What do the lines from the one containing "Select the Обхват талии, см row label" through the end of the entries say? Quote them exactly, and only them.

• _Excerpted data_:
·····

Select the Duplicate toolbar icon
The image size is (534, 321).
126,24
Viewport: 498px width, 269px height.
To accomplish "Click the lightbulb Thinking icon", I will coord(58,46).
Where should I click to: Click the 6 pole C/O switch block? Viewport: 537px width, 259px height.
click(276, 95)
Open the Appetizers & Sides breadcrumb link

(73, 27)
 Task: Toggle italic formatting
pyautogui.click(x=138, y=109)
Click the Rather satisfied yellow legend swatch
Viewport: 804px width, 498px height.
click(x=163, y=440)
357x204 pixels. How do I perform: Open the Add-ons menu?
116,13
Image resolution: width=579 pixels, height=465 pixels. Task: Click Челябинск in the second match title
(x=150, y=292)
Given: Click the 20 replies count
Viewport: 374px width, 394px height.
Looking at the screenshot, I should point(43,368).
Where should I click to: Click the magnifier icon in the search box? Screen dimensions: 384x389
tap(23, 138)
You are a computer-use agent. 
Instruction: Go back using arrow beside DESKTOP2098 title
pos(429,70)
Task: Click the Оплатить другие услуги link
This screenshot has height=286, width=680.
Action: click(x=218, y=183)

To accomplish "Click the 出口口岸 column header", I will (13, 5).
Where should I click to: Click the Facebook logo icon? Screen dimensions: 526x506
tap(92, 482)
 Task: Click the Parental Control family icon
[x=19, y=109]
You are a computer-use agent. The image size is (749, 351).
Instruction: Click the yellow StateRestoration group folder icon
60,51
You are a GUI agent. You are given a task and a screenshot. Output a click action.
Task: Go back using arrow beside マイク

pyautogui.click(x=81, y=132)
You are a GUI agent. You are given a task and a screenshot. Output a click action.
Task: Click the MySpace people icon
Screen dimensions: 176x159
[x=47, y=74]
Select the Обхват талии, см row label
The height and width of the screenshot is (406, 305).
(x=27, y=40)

·····

• _Answer space_:
Select the Обхват талии, см row label
The height and width of the screenshot is (406, 305).
(x=27, y=40)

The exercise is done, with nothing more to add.